Market downturns are a common occurence that investors must live through to grow their money over the long term. Warren Buffett's career guiding Berkshire Hathaway shows that it is much easier and stress-free to buy and hold great companies than to try to time the market.
E-commerce is a $4.9 trillion market
John Ballard (Amazon): Shares of Amazon hit an all-time high of $3,773 in 2021, but the stock has fallen 43% from those highs over concerns about the health of the economy and Amazon's slowing sales growth. Sales increased just 7% year over year for the first quarter, which is well below the more than 20% rate of growth Amazon regularly reported over the last 10 years. However, with global e-commerce projected to reach $7.4 trillion by 2025 from $4.9 trillion in 2021, Amazon won't stay down forever.
One sign that Amazon is still sitting in a strong competitive position is that Prime members are spending more with Amazon than before the pandemic. Even Amazon's physical stores grew sales 16% year over year in the first quarter.
Amazon also continues to see robust growth from non-retail services. Advertising services grew 25% year over year in the first quarter and are now a $32 billion annual business, or 7% of Amazon's total business. This reflects growing demand from third-party brands wanting to put their goods in front of Amazon's large customer base of more than 200 million Prime members.
On a price-to-sales (P/S) basis, the stock is as cheap as it has been in more than five years. Several notable investment managers were adding shares last quarter, including Daniel Loeb at Third Point and Josh Tarasoff at Greenlea Lane Capital. It's not a bad idea to copy smart investors at a time like this.
No competition in entertainment
Jennifer Saibil (Walt Disney): Disney's had a tough few years. Even as many global regions are reopening, the pandemic is still not over. Aside from park closures, there have been movie theater closures, capacity restrictions, and film production delays. There's almost no part of the company's vast and broad business that hasn't been impacted.
Fortunately, its streaming business has been impacted in a very good way. In a period of just over two years, Disney+ has grown its subscriber base to nearly 138 million, with total subscribers for all of the streaming networks at over 205 million. That's nearing industry leader Netflix's close to 220 million.
Investors were delighted with the addition of 7.9 million Disney+ subscribers in the 2022 fiscal second quarter (ended April 2), and the company is following through on its plans to add subscribers globally. It's on track to reach its goal of 230 million to 260 million subscribers by 2024 as it continues launching in new regions.
It also saw progress on many other fronts in the second quarter. Revenue increased 23% year over year, topping $19 billion. The parks and experiences segment more than doubled revenue as people are coming back, so much so that per-capita spending at domestic parks increased 40% as compared with 2019. The company is investing in new rides to attract visitors and stay at the top of its game.
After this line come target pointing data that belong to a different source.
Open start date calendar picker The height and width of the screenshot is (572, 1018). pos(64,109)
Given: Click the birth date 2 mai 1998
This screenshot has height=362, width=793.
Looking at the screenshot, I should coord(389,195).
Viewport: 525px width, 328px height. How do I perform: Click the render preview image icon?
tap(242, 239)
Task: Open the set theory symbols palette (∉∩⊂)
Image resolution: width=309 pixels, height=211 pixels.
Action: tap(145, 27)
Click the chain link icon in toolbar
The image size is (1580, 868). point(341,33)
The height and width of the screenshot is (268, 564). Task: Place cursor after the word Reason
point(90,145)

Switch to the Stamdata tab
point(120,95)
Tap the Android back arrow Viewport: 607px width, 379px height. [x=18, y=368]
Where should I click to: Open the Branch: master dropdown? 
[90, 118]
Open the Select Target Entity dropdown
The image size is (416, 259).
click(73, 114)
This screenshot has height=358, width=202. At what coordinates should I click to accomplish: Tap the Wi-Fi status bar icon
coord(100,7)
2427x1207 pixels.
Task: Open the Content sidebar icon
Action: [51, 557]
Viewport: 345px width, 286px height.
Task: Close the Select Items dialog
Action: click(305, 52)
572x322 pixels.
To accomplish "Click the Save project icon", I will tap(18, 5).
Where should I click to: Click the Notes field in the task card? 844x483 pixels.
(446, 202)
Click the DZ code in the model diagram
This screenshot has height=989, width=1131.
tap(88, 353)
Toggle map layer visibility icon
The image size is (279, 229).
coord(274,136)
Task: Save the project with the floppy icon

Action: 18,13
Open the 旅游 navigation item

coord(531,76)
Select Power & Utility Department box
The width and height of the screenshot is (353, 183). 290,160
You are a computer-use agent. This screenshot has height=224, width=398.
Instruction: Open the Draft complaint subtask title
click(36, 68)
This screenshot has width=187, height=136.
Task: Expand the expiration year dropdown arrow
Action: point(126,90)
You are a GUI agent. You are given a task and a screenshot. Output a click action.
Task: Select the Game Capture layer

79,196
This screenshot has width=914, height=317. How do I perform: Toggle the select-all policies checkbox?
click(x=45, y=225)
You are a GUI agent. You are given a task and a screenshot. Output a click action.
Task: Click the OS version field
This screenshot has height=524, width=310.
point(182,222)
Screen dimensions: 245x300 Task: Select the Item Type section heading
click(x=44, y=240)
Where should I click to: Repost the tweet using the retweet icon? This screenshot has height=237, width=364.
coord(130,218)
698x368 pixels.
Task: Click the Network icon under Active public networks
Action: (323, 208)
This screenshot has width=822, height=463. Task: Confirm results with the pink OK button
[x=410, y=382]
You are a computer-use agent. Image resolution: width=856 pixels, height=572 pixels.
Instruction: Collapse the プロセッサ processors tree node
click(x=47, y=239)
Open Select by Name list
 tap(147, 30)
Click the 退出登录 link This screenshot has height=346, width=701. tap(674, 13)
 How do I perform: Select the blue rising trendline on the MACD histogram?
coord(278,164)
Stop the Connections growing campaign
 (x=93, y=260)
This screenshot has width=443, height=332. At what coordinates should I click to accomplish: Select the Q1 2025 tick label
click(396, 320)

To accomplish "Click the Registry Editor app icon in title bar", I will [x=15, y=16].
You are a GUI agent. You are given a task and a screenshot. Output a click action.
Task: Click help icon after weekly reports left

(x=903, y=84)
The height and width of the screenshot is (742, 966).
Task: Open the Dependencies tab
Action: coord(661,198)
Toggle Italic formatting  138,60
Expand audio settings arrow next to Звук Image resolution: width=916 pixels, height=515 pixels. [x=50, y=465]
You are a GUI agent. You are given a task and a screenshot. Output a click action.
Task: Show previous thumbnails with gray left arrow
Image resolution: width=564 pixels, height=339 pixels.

It's also investing in new content for streaming as well as strategically allocating resources to make the most of its various channels, including television, theater production, and streaming channels. Its unmatched library and creative team provide it with leverage to generate lots of high-quality content fill these channels for many years.
Disney stock is down more than 30% this year, giving investors a great opportunity to buy shares of this blue chip stock at an excellent price.
Apple has built a large and loyal customer base
Parkev Tatevosian (Apple): Apple is one company I expect will be around for a long time. The company has demonstrated an ability to create innovative products and services that attract and retain consumers long-term. What's more, the decades of trust it has built allow it to sell products at premium prices that generate healthy profit margins. The broad market sell-off has dropped Apple's share price 20% off its high, allowing long-term investors to buy this excellent business at a lower price.
Indeed, Apple is responsible for many superb products, including the iPod, iPhone, iPad, Apple Watch, and AirPods. When planning to hold an investment for the long term, this demonstration of repeated success in creating products and services that consumers pay premium prices to buy is a desirable characteristic.
Apple's revenue reached $365 billion in 2021, up from $171 billion in 2013, which shows how strong customer demand has been. From that growth, Apple boosted operating income from $49 billion to $109 billion in that same time. That was an operating profit margin of 29.8% in 2021. Apple's products are typically priced higher than competitors', but consumers are willing to pay the premium. The brand loyalty Apple has built will work in favor of long-term investors over the years as competitors attempt to infringe on Apple's business.
The sell-off has Apple's stock trading at a price-to-free-cash-flow of 23 and a price-to-earnings of 24; each is down meaningfully from the highs earlier in the year. Investors looking for a beaten-down stock they can buy and hold forever can add Apple to their portfolios.